Text:
● ● ● ● ● ● ●
David Luban is University Professor in Law and Philosophy at Georgetown University Law Center. His books include Lawyers and Justice: An Ethical Study, Legal Modernism, Legal Ethics and Human Dignity, and most recently Torture, Power, and Law (Cambridge UP, 2014), which won the American Publishers’ Association PROSE Award in philosophy.

Luban is a member of the American Academy of Arts and Sciences, and has been a Guggenheim Fellow, a Woodrow Wilson Fellow, and a Fellow of the Institute for Advanced Studies (Jerusalem). He is on the editorial boards of Ethics & International Affairs and Legal Ethics, and is a founding editor of the weblog Just Security. Luban has lectured widely, both in the U.S. and in eighteen other countries.

Currently he is Distinguished Visitor in Ethics at the Stockdale Center for Ethical Leadership, U.S. Naval Academy. He has held visiting chairs at Fordham, Harvard, Stanford, and Yale Law Schools, and also taught as a visiting professor at the University of Melbourne and the Interdisciplinary Center (Israel). His research centers on international criminal law, legal ethics, just war theory, national security, and legal theory. His particular interest is the erosion of moral responsibility in organizational settings. At the moment, he is writing a book on the legal and moral philosophy of Hannah Arendt.

Julie R. O'Sullivan
Professor of Law
Georgetown University Law Center

Julie O'Sullivan is a professor at the Georgetown University Law Center. After graduating from Cornell Law School summa cum laude, Professor O’Sullivan clerked for Chief Judge Levin Campbell of the United States Court of Appeals for the First Circuit and then for Justice Sandra Day O’Connor of the United States Supreme Court.
● ● ● ● ● ● ●
Item coordinate data
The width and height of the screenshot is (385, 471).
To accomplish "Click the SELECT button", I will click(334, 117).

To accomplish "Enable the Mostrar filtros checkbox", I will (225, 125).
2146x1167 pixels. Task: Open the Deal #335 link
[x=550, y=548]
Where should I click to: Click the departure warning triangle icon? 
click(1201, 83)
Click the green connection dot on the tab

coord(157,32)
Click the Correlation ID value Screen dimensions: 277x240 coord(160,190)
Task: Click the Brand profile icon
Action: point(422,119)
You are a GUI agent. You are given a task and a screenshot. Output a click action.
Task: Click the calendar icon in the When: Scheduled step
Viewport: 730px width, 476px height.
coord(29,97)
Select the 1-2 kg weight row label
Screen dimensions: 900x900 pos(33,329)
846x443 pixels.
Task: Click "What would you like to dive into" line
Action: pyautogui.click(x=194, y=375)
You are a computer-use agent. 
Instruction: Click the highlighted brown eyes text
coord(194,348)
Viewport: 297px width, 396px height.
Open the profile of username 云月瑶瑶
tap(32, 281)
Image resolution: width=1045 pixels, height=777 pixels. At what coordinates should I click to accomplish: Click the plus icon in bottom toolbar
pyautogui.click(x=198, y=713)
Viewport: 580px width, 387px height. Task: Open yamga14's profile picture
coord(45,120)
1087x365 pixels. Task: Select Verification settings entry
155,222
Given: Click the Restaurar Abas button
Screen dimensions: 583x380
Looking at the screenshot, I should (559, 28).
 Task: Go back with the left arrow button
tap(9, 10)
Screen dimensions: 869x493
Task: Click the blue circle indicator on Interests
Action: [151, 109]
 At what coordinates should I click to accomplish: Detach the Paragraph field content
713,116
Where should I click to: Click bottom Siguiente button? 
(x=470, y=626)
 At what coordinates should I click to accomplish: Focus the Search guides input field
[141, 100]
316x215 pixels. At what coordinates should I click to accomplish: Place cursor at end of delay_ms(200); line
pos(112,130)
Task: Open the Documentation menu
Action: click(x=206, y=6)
● ● ● ● ● ● ●
Jobs:
• a. In the faculty biographies, what award did Torture, Power, and Law receive?
• b. Pick up the faculty biographies after their last sentence and continue them.
The listing has no role in any of this.

Task-by-task answers:
• a. The American Publishers’ Association PROSE Award in philosophy.

• b.
She spent five years with Davis Polk & Wardwell in New York, where she worked on mergers and acquisitions litigation as well as white-collar criminal defense matters. Her experience at Davis Polk included work on U.S. v. REI, a lengthy and complex public corruption case, and the BCCI case, where she worked with Robert Fiske in the defense of First American Bank, Clark Clifford, and Robert Altman.

In 1991, Professor O’Sullivan joined the Criminal Division of the United States Attorney’s Office for the Southern District of New York as an Assistant United States Attorney. There, she spent most of her time prosecuting major white-collar crimes. She and another AUSA successfully prosecuted the largest bank fraud case in the country at the time, and the first to be brought under the financial kingpin statute.

Professor O’Sullivan was then recruited by Robert Fiske, the newly appointed independent counsel for the Whitewater investigation, to join his staff in Little Rock, Arkansas, as associate counsel. She worked for Mr. Fiske, and briefly for Ken Starr, before commencing her teaching career at Georgetown in 1995.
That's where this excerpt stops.